Over the past year, the cytogenetics testing market has become increasingly attractive to array vendors large and small.
In March 2008, Affymetrix debuted its Cytogenetics Solution, which paired its 1.8-million-marker SNP 6.0 Array and internally developed software with the cytogeneticist in mind (see BAN 3/25/2008).
Last November, Illumina followed suit, launching its Infinium High-Density HumanCytoSNP-12 DNA Analysis BeadChip and accompanying KaryoStudio software package (see BAN 11/18/2008).
Also recently, Oxford Gene Technology and BlueGnome have released new arrays for cytogenetic use, while companies that offer array-based cytogenetic testing, like Signature Genomic Laboratories, have announced plans to expand their product lines.
During Illumina's annual Analyst Day meeting, which was webcast on Nov. 6, CEO Jay Flatley estimated the cyto testing market at about $2 billion, and Illumina expects it to double by 2012.
While the bulk of cytogenetics testing still employs fluorescent in situ hybridization and molecular karyotyping, Flatley estimated that array-based cytogenetic tests make up $200 million of the overall cyto-testing market and are growing 20 percent per year (see BAN 11/18/2008).

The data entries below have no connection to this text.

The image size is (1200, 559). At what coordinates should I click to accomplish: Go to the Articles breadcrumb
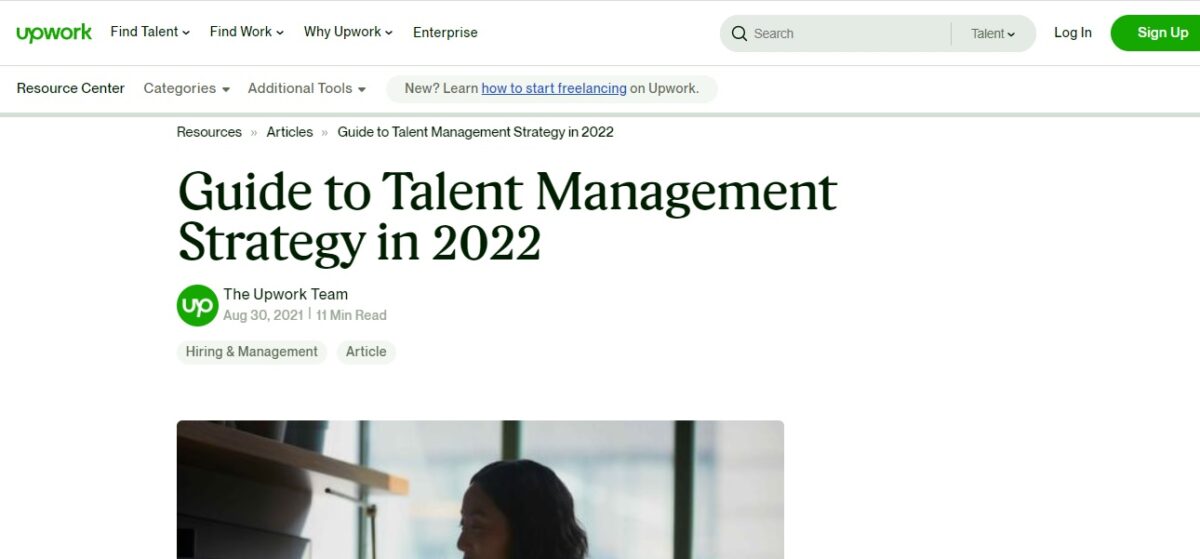289,132
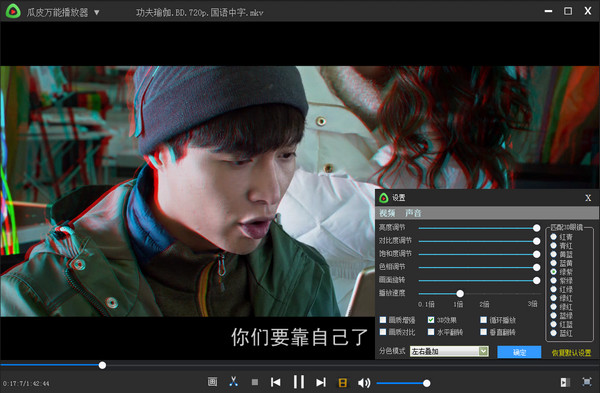600x393 pixels.
Task: Enter fullscreen mode with the corner icon
Action: (587, 382)
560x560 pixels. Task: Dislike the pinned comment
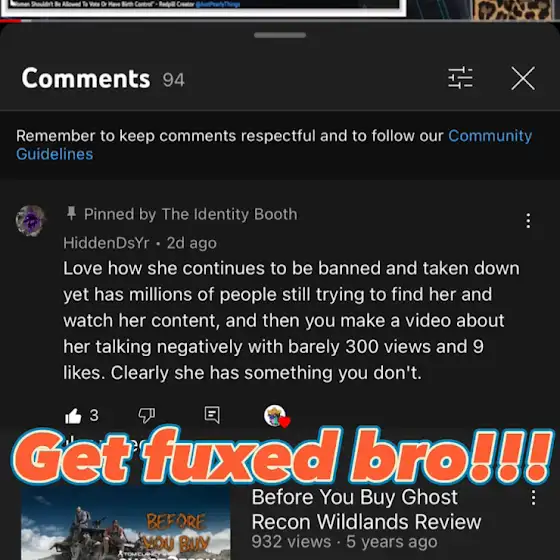click(x=146, y=415)
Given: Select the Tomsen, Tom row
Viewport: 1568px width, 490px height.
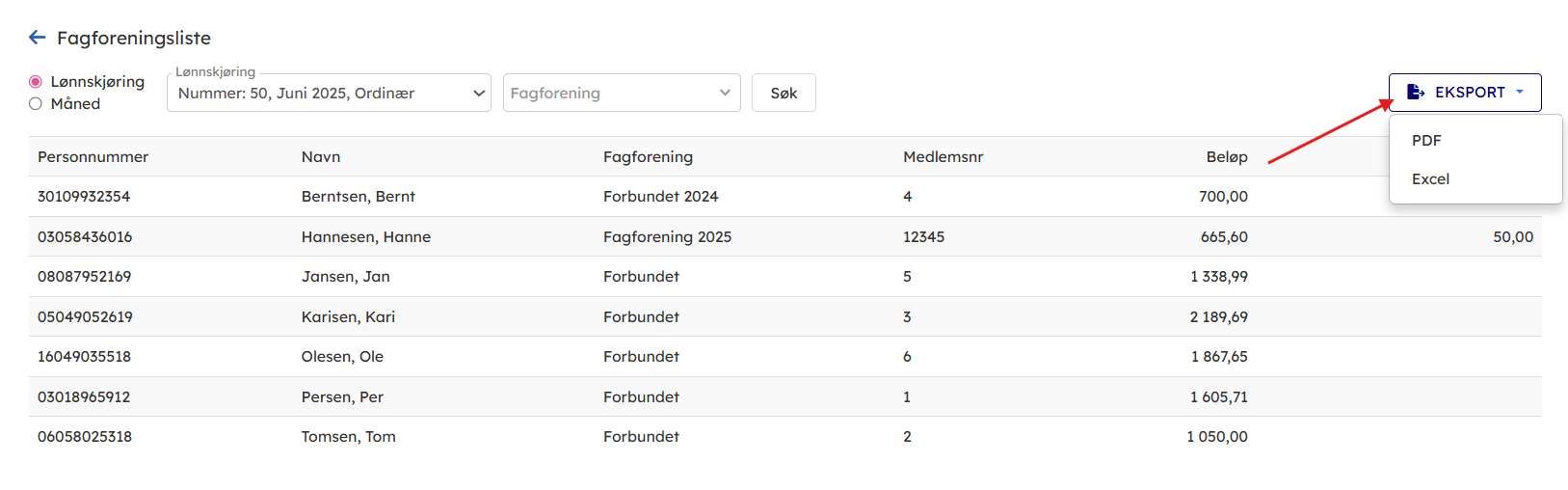Looking at the screenshot, I should point(349,437).
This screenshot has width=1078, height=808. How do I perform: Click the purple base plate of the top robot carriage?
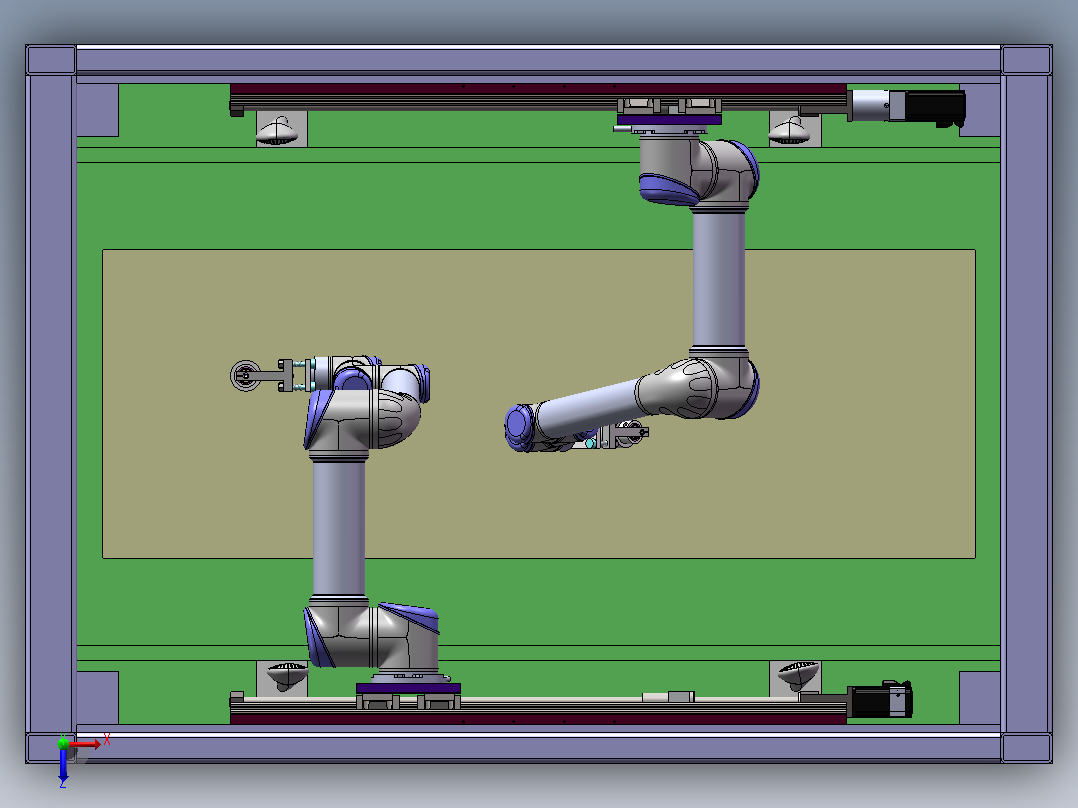point(669,120)
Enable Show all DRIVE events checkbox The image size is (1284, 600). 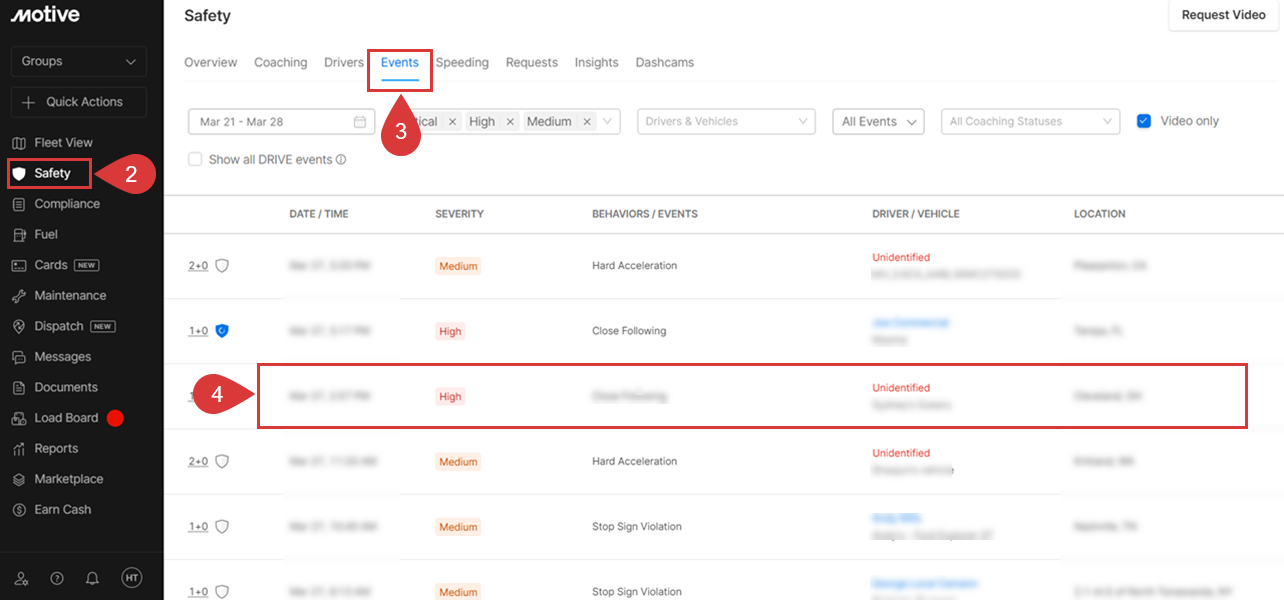coord(196,159)
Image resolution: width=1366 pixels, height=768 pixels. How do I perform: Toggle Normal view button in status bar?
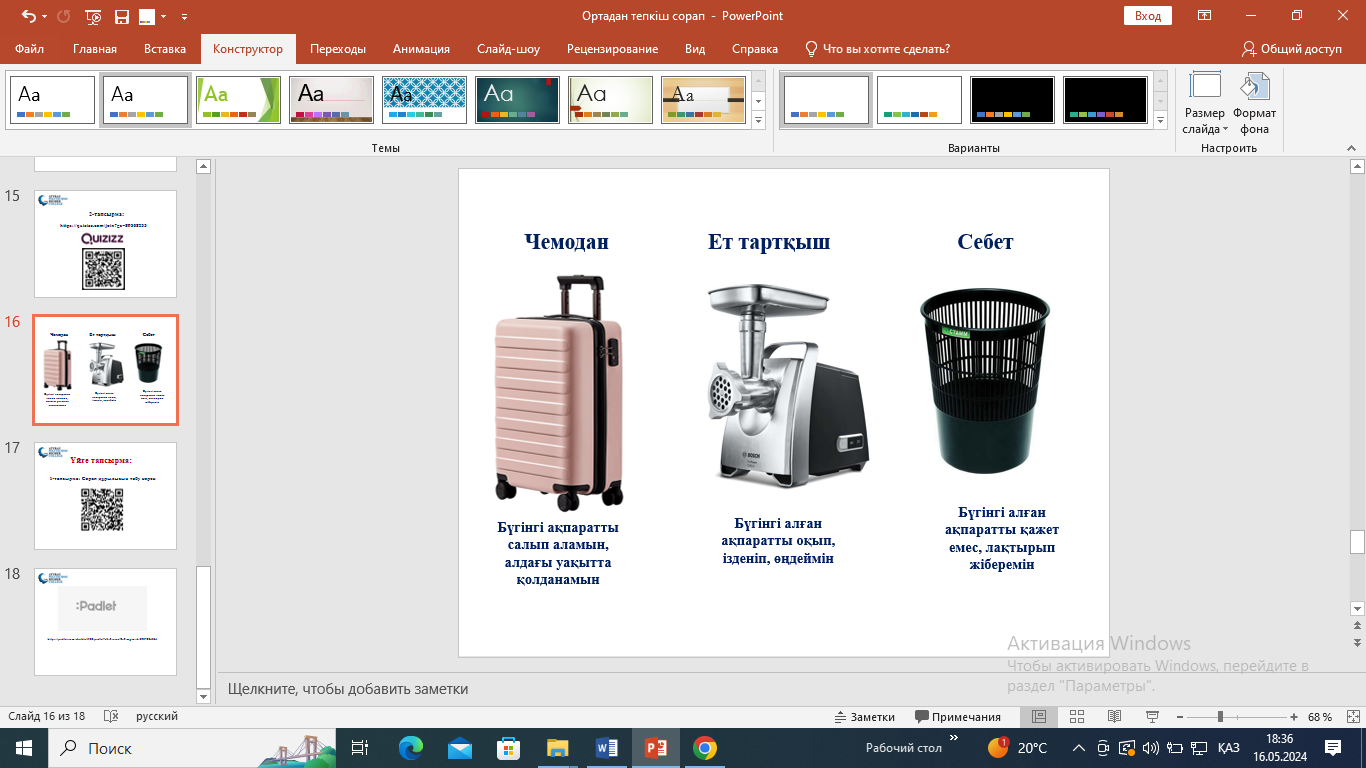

According to users familiar with the technology, including the heads of several cytogenetics labs, they generally welcome the breadth of available platforms. However, some say that when it comes to the new cytogenetic arrays, there is room for improvement.
Columbia University
For example, Brynn Levy, director of the Clinical Cytogenetics Laboratory at Columbia University in New York, said he is using Affymetrix SNP genotyping arrays for both research and clinical purposes.
"In terms of research, we use it to look for new regions of gain and loss that could potentially uncover oncogenes or tumor-suppression genes or other genes that are playing a role in the initiation and progression of the cancer we are investigating," Levy told BioArray News last week.
Levy said he is also using the arrays to help detect gains and losses in very limited specimens, like single cells. "We are looking at single cells that can be taken from circulation during pregnancy as a means to develop a non-invasive, prenatal diagnostic test, and also for pre-implantation testing," he said.
Clinically, Levy's lab uses Affy's Cytogenetic Solution as a "reflex" to G-banding, a widely used, genome-wide technique used in cytogenetics to produce a visible karyotype by staining condensed chromosomes. If a karyotype for a patient exhibiting characteristics potentially caused by a chromosomal abnormality comes back normal, Levy's lab will then perform a genome-wide analysis to search for smaller chromosomal gains and losses in the patient's genome.